Research proposal on Emotion Classification using Deep Learning Models

   The advent of Information Communication Technology (ICT) especially, social networking sites, enables users to upload and share their opinions over the Internet. In consequence, the massive influx of natural language text in terms of reviews, forum discussions, microblogs, and blogs that have become available online. Several organizations and individuals seek to utilize this natural language information for better decision-making due to the fact of human behaviors that heavily reflects their opinion. Therefore, emotion classification or opinion mining is necessary to recognize the emotion of the people from their unstructured natural language reviews. The opinion mining also referred to sentiment analysis attempts to filer the haphazardly scattered emotion from the heterogeneous reviews.
   In the context of opinion mining for an organization, there is no need to conduct opinion polls, surveys, and focus groups for capturing public opinions since there is plenty of such data is publicly available. Opinion mining is an automated data mining process geared towards revealing and making sense of the emotions and moods of people. The emotion classification imparts beneficial results in commercial applications like product feedback, product reviews, marketing analysis, news articles or political debates, and customer service.

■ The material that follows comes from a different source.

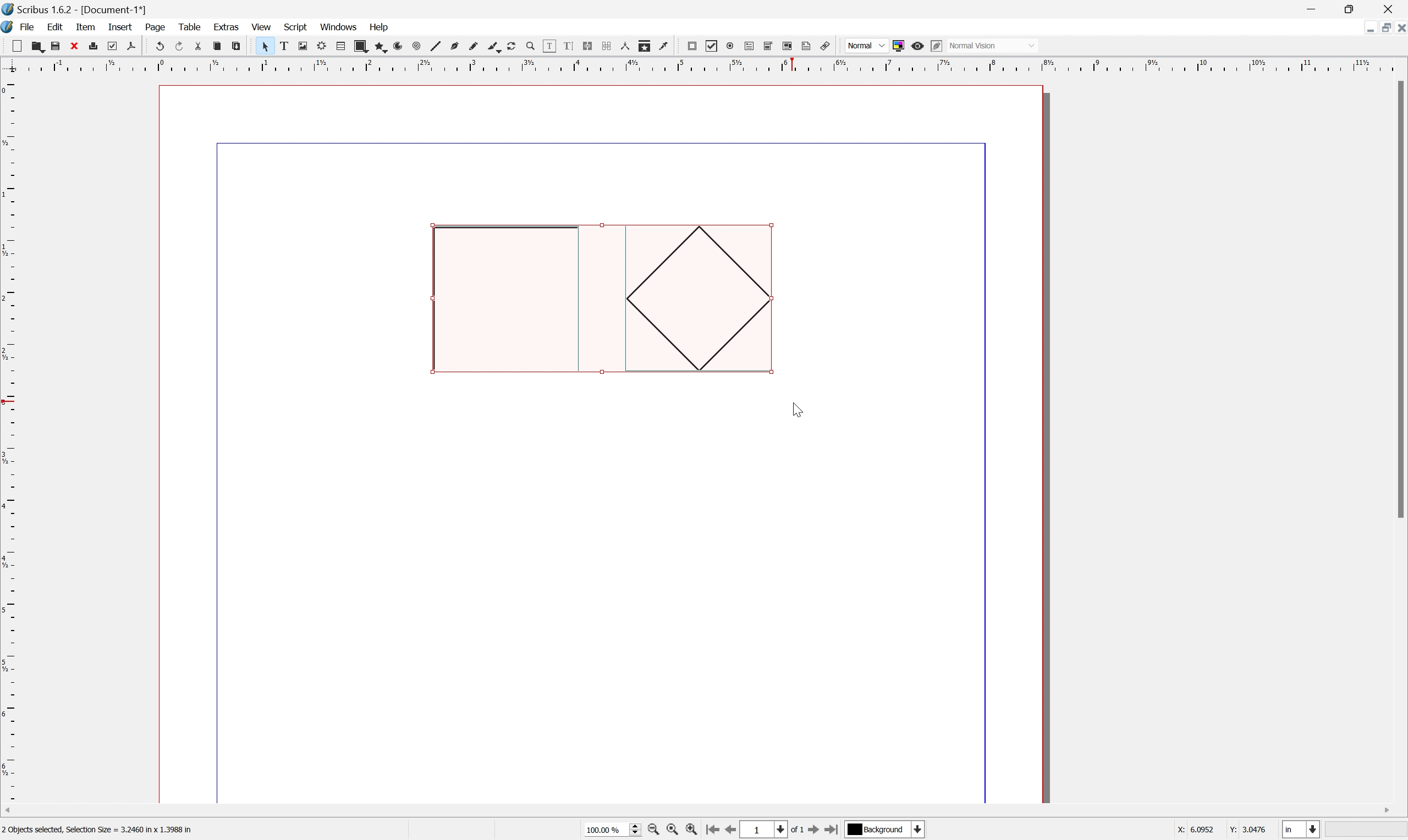  I want to click on redo, so click(177, 47).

   Opinion mining continues to evolve and continues to improve across time. Despite it still leaves some challenges in recognizing peoples’ emotions or sentiment analysis. The primary challenge is sarcasm detection in the data that reveals the negative emotion using only the positive text, which induces the complexity in gauging the proper sentiment. Another critical bottleneck in the emotion classification is the domain dependency of emotion text, whereas the one feature set yields best results in one domain; on the other hand, it lacks to perform well in some other domain. Moreover, the inadequacy of labeled data poses an obstacle to the advancement of the field.

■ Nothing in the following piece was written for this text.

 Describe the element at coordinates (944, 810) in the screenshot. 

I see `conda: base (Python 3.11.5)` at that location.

   The diverse application gets to benefit from the emotional classification. However, it does not perform accurately while detecting the sentiments from the free-form text of humans. The emotion classification system confronts the complexity while dealing with scarce or unclear datasets. Furthermore, multi-lingual sentiment analysis, data sparsity, subject detection still leave the challenges for recognizing the emotions that hinder the opinion mining task. Some of the research works lack dictionaries, lexicon, and corpora. Also, the critical problem in emotion classification is that they lack identifying the spam opinion from the reviews. This fake opinion of the reviews, along with the diverse writing style, misleads the automated emotion classification system by providing untruthful positive or negative opinions.